## Task prompt
Beginning at the line that contains "Where should I", output each line exactly through the end of the records, and drop any pictures.

Items from a data source:
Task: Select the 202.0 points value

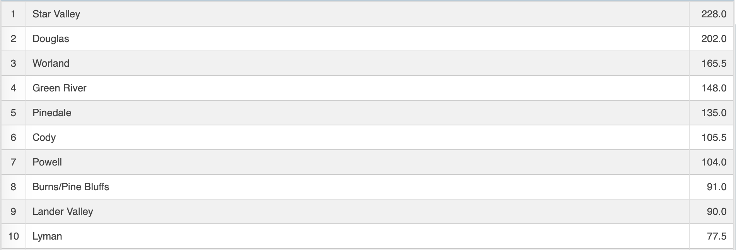Action: tap(714, 39)
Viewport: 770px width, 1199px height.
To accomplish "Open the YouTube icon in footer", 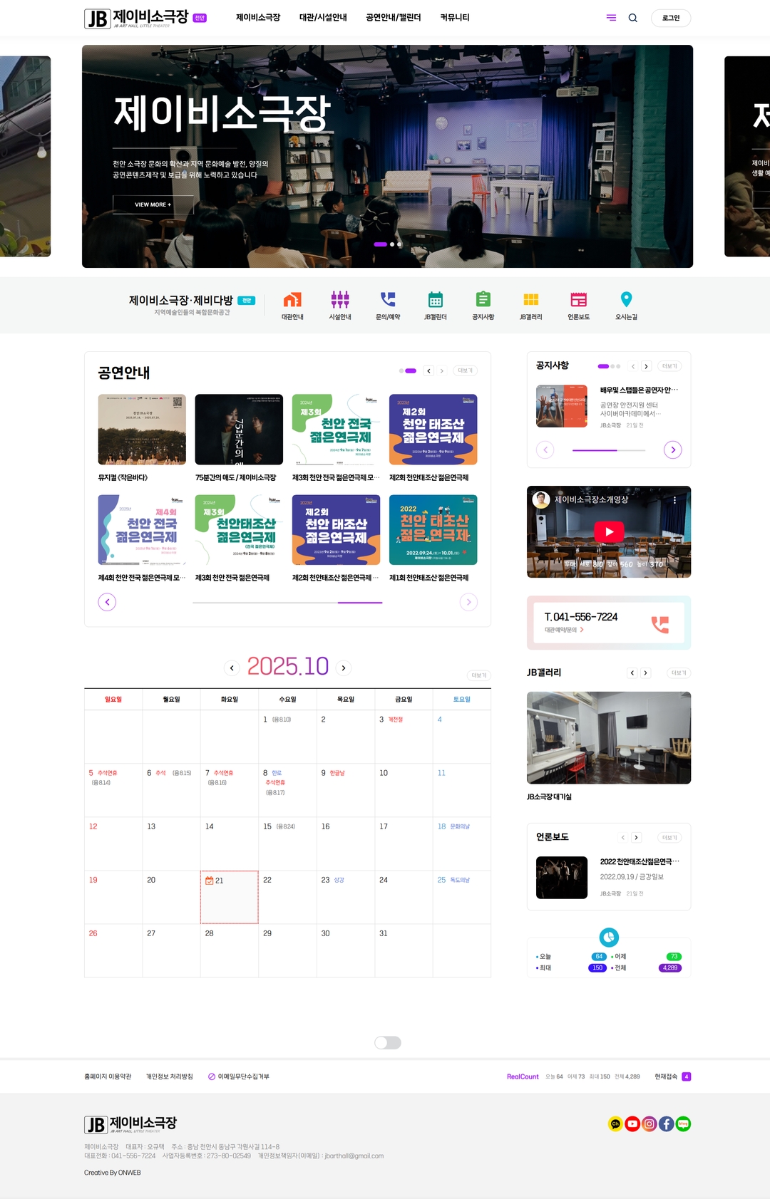I will [632, 1123].
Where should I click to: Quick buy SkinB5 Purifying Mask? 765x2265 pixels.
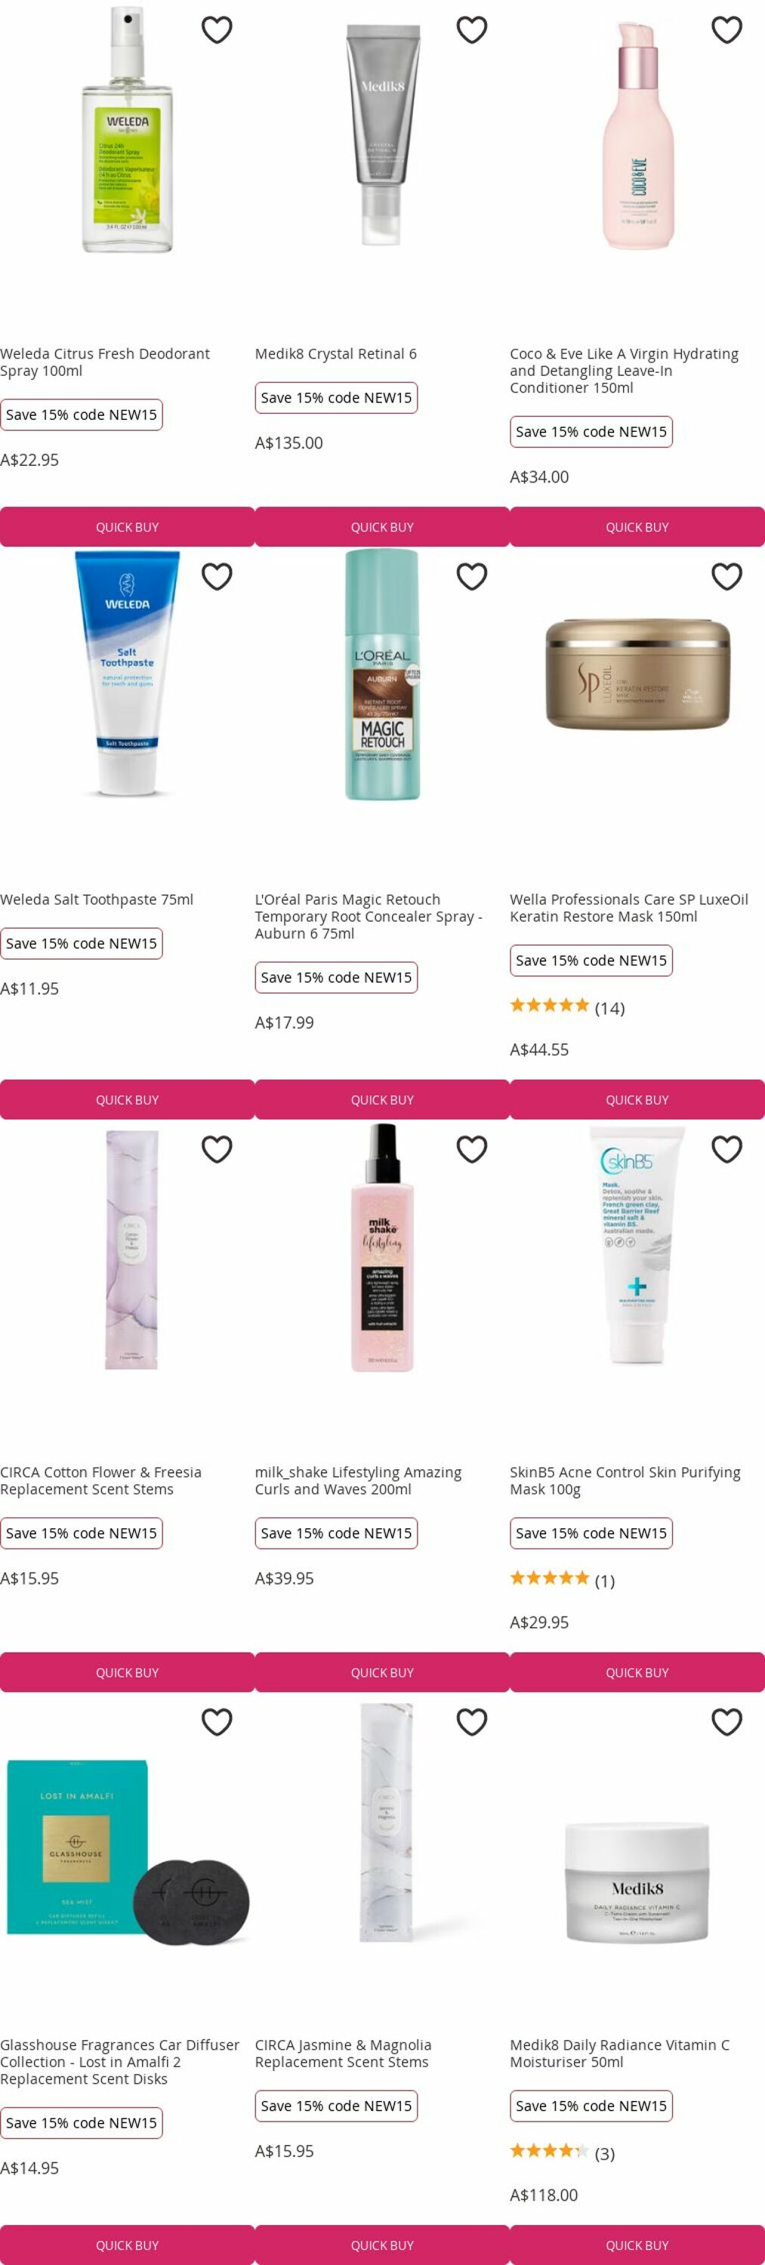point(638,1671)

## Result for this exercise
Where should I click to: Quick buy SkinB5 Purifying Mask? 765x2265 pixels.
point(638,1671)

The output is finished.